Ever wonder why those naturalistic explanations of the universe are ultimately so unsatisfying? Professor Bob Berman has something to say on the matter.
[W]hat existed before the Big Bang? I get that question a lot from students, and I'll admit to being guilty of reciting the standard speech. "The Big Bang," I explain grandly, "created time as well as space. Since there was no time before the Big Bang, your question is meaningless."
The student is silenced. The class continues. The professor obviously knows something wonderfully profound. But I can't do it any more. The next time some one asks, I'll tell the truth: "Nobody has the foggiest idea what happened the Tuesday before the Big Bang. That whole domain is part of Bubbleland." Then the class will nod, and really understand. Ah, yes, Bubbleland. The realm beyond the present reach of science.
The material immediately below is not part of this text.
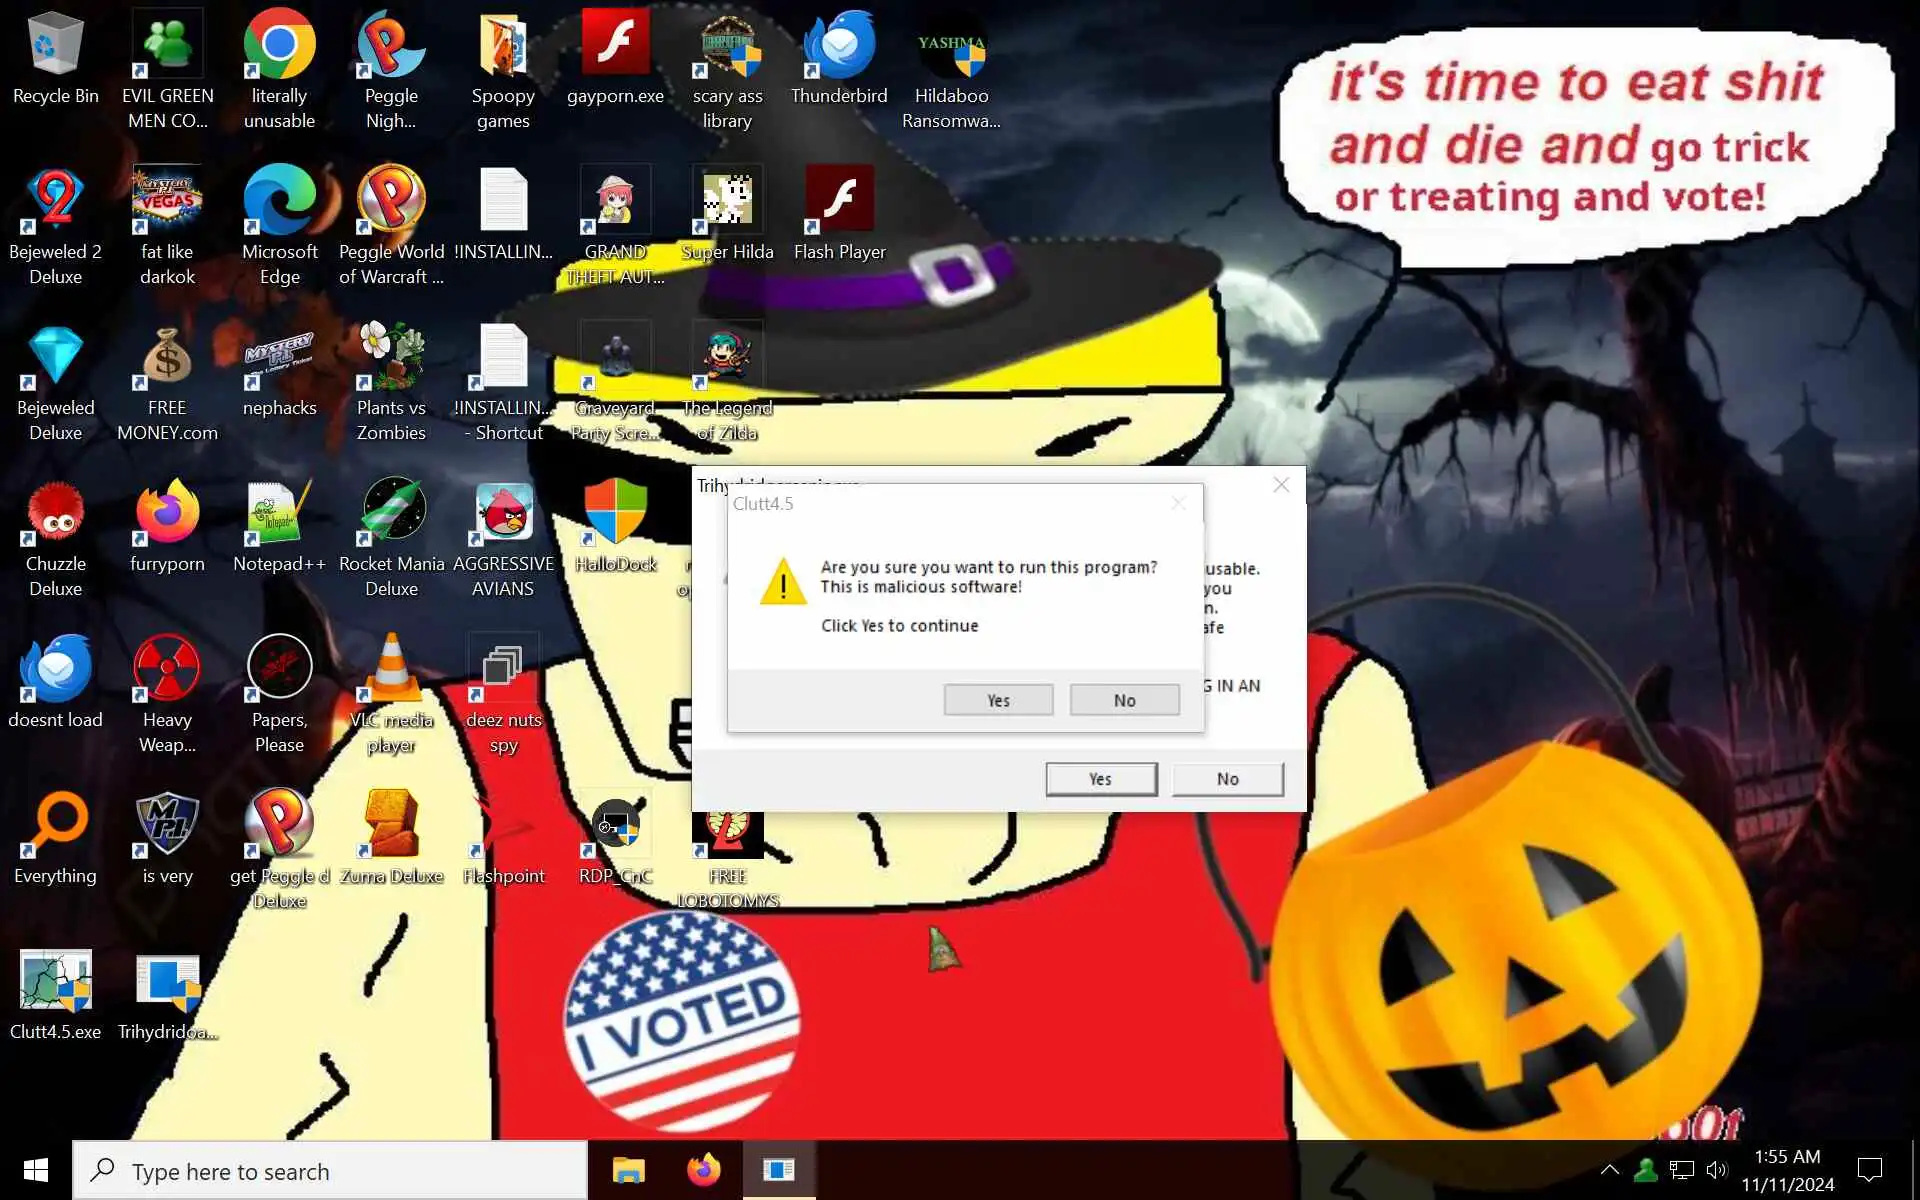
Task: Open AGGRESSIVE AVIANS shortcut
Action: (503, 512)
Anyone attending a cosmology lecture can tell when the speaker arrives at Bubbleland. "It's not galaxy clusters that travel outward," he'll say pedantically, "but space itself that grows larger. The galaxies don't actually move."
So here I am thinking, wait a minute. Are we at a Daffy Duck convention?
The late Carl Sagan, whom I love and admire, nonetheless said "Now that we've explained how life began, there's no place for G0d." Well, let's leave G0d out of this and just address science's explanation of life's genesis. The prevailing account posits a mixing of organic molecules, the arrival of amino acids on comets from space, some accidental combinations, and then the great denouement: "and somehow life arose."
Beep! Hold it! That "somehow" may be only one little word embedded among the thousands comprising the "explanation," but it changes the whole thing to: "We haven't a clue." How consciousness or self-awareness can arise from amino acids remains as deep a mystery as it ever was. But since we do not want our experts to stand mute and nonplussed, we have now supplied an out. They do not have to utter the dreaded "I don't know."
Finally they can explain our origins. We come from Bubbleland.